LOL, I have to go into my apple store on Monday to get an issue with my Ipod's click wheel fixed. This was the same store I was in the other day when we couldn't figure out how to drag and drop. Now I have the instructions I think I'll take them to the genius bar and have them help me figure it out with all of your guidence. I feel like an idiot, but I can't get it to work despite following all the steps (encluding adding command to the key press) I'm frustrated, because this really shouldn't be causing me this amount of difficulty! I've figured out everything else with no trouble!
Anyways, we'll see how the genius bar guys and I get on this time!
I feel like we are educating a lot of our local apple store's employees on voice over's capabilities in general. Does anyone know how much training the average genius bar tech has with voice over?
Olivia

On Sep 19, 2008, at 5:51 PM, Janet and Felix * wrote:


We were a bit disappointed in our local Apple Store in our county here. The store in San Francisco that we were in on Monday had the Ipods syncked so they worked impressively! Reading all the menu choices and song lists.

But our store, not a singe one had the voice synked up on it.
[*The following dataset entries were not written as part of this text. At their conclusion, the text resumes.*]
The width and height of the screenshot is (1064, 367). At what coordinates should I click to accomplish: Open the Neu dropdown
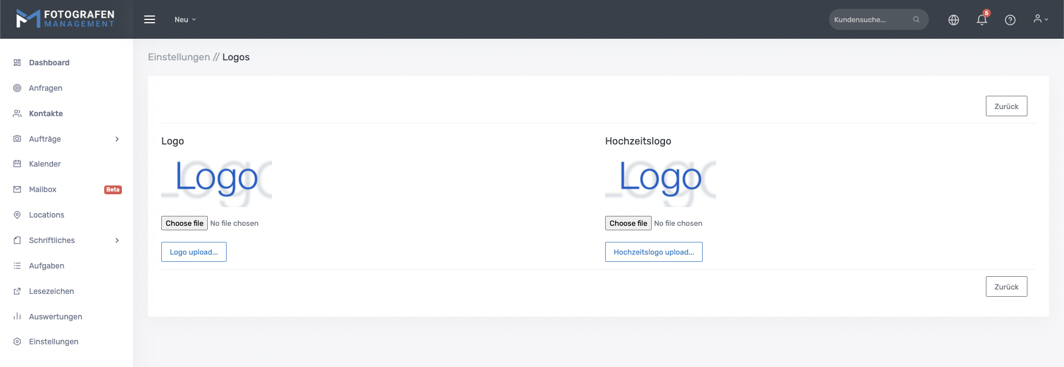point(185,19)
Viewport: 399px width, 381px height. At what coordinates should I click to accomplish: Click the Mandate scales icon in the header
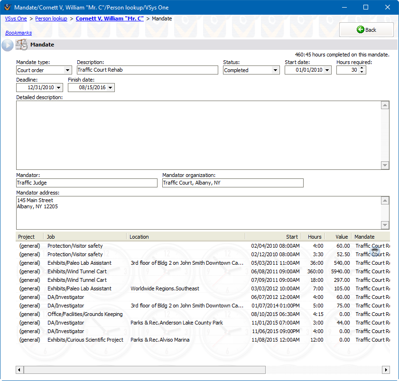coord(21,44)
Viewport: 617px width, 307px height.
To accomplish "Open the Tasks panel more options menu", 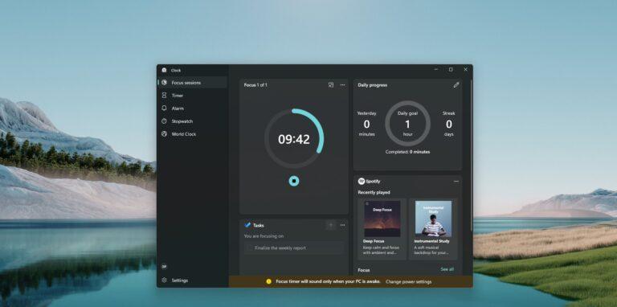I will [342, 225].
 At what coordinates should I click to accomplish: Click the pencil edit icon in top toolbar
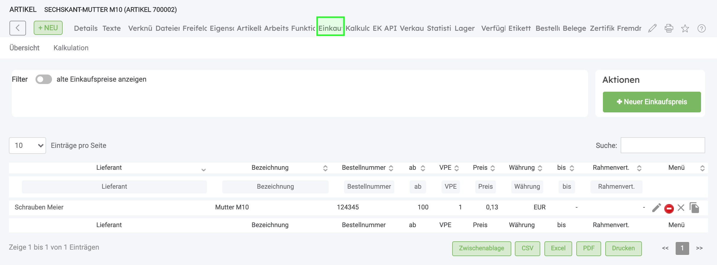652,28
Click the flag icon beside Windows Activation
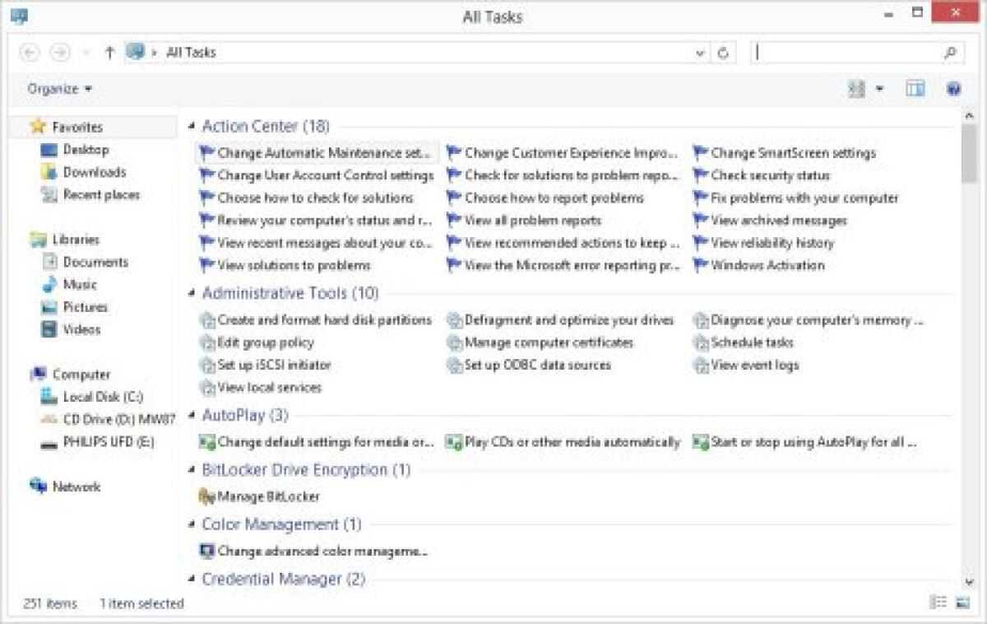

Worse, the employees didn't even know they had the voice capability! And neither did the manager. Yes, I took this issue all the way to the manager.

I told them all, I was very disappointed. And I reminded them that just 12 miles north of their store or so was Guide Dogs for the Blind. I told the manager, it's possible, that they might get a nice big group of blind folks in here all at once! If GDB decides to take a class to their mall for some work, and came into the Apple store! And they'd better get on the ball and be ready!

heh heh. I had that guy's eyes big. It was kind of funny. But hopefully, I irked them into getting those display models talking, and their empoyees up to date on how to work the voice menus, so they can help people.

And, how many other Apple stores don't have the voice syncked up in their demos, and employees that cannot tell you how it works because they don't even know it has the voice capability?

Just a heads up, you might have to educate them!

Felix did buy a 16 GB nano anyway, even though he didn't get to play with them again first in the store.


best,
janet

----------------------------------------
From: [EMAIL PROTECTED]
To: [email protected]
Subject: Re: Lioncourt.com Review: Shake, Shuffle, and Roll
Date: Thu, 18 Sep 2008 21:38:55 -0700

Hi

Well that makes a great promotional, but could someone write about how well it actually works? What we can expect when we purchase it, bugs,
purks, of course it talks but what else is there to know about it.

I have been wanting to try one of these things out for a while now but
can't seem to figure out how as you have to set it up through your
itunes library and you won't find any such unit at an apple store.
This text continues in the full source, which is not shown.